• **Input data**:
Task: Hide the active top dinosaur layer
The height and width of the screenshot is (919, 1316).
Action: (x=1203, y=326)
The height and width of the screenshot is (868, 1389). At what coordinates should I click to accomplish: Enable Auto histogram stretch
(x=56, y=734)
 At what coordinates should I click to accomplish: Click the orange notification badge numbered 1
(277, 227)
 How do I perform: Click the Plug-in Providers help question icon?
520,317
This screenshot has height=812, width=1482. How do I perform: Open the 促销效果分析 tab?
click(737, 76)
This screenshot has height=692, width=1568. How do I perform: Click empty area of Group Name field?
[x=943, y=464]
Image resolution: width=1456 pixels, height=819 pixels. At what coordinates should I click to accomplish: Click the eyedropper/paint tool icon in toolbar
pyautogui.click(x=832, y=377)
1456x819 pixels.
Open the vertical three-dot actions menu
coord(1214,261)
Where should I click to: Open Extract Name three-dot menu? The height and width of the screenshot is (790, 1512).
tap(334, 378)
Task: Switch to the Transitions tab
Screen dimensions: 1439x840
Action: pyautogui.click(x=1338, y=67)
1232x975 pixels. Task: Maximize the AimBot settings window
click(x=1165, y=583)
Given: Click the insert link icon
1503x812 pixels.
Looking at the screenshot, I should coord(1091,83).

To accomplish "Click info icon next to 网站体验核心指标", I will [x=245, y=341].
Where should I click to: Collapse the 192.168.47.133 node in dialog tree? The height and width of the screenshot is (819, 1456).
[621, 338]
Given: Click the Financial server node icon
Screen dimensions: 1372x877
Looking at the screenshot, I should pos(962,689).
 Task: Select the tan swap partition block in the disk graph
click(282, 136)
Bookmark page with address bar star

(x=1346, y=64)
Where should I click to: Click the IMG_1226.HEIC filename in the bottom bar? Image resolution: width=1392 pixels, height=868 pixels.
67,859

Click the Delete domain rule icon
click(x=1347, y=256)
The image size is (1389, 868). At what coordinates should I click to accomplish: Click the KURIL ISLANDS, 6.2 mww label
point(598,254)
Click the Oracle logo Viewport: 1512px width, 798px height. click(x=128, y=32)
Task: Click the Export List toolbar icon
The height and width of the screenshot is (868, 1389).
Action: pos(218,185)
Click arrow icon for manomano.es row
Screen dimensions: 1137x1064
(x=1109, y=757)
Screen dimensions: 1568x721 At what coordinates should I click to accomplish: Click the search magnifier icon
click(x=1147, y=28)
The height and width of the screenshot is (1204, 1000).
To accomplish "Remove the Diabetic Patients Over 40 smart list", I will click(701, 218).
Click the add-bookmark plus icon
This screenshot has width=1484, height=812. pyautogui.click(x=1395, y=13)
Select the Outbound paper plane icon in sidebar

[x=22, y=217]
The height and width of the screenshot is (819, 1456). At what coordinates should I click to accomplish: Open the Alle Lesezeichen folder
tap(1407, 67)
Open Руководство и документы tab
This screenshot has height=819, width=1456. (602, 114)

• **About this exercise**: The entries above, copied exactly, form the whole answer.

• **Solution**:
Task: Hide the active top dinosaur layer
The height and width of the screenshot is (919, 1316).
Action: (x=1203, y=326)
The height and width of the screenshot is (868, 1389). At what coordinates should I click to accomplish: Enable Auto histogram stretch
(x=56, y=734)
 At what coordinates should I click to accomplish: Click the orange notification badge numbered 1
(277, 227)
 How do I perform: Click the Plug-in Providers help question icon?
520,317
This screenshot has height=812, width=1482. How do I perform: Open the 促销效果分析 tab?
click(737, 76)
This screenshot has height=692, width=1568. How do I perform: Click empty area of Group Name field?
[x=943, y=464]
Image resolution: width=1456 pixels, height=819 pixels. At what coordinates should I click to accomplish: Click the eyedropper/paint tool icon in toolbar
pyautogui.click(x=832, y=377)
1456x819 pixels.
Open the vertical three-dot actions menu
coord(1214,261)
Where should I click to: Open Extract Name three-dot menu? The height and width of the screenshot is (790, 1512).
tap(334, 378)
Task: Switch to the Transitions tab
Screen dimensions: 1439x840
Action: pyautogui.click(x=1338, y=67)
1232x975 pixels. Task: Maximize the AimBot settings window
click(x=1165, y=583)
Given: Click the insert link icon
1503x812 pixels.
Looking at the screenshot, I should coord(1091,83).

To accomplish "Click info icon next to 网站体验核心指标", I will [x=245, y=341].
Where should I click to: Collapse the 192.168.47.133 node in dialog tree? The height and width of the screenshot is (819, 1456).
[621, 338]
Given: Click the Financial server node icon
Screen dimensions: 1372x877
Looking at the screenshot, I should pos(962,689).
 Task: Select the tan swap partition block in the disk graph
click(282, 136)
Bookmark page with address bar star

(x=1346, y=64)
Where should I click to: Click the IMG_1226.HEIC filename in the bottom bar? Image resolution: width=1392 pixels, height=868 pixels.
67,859

Click the Delete domain rule icon
click(x=1347, y=256)
The image size is (1389, 868). At what coordinates should I click to accomplish: Click the KURIL ISLANDS, 6.2 mww label
point(598,254)
Click the Oracle logo Viewport: 1512px width, 798px height. click(x=128, y=32)
Task: Click the Export List toolbar icon
The height and width of the screenshot is (868, 1389).
Action: pos(218,185)
Click arrow icon for manomano.es row
Screen dimensions: 1137x1064
(x=1109, y=757)
Screen dimensions: 1568x721 At what coordinates should I click to accomplish: Click the search magnifier icon
click(x=1147, y=28)
The height and width of the screenshot is (1204, 1000).
To accomplish "Remove the Diabetic Patients Over 40 smart list", I will click(701, 218).
Click the add-bookmark plus icon
This screenshot has width=1484, height=812. pyautogui.click(x=1395, y=13)
Select the Outbound paper plane icon in sidebar

[x=22, y=217]
The height and width of the screenshot is (819, 1456). At what coordinates should I click to accomplish: Open the Alle Lesezeichen folder
tap(1407, 67)
Open Руководство и документы tab
This screenshot has height=819, width=1456. (602, 114)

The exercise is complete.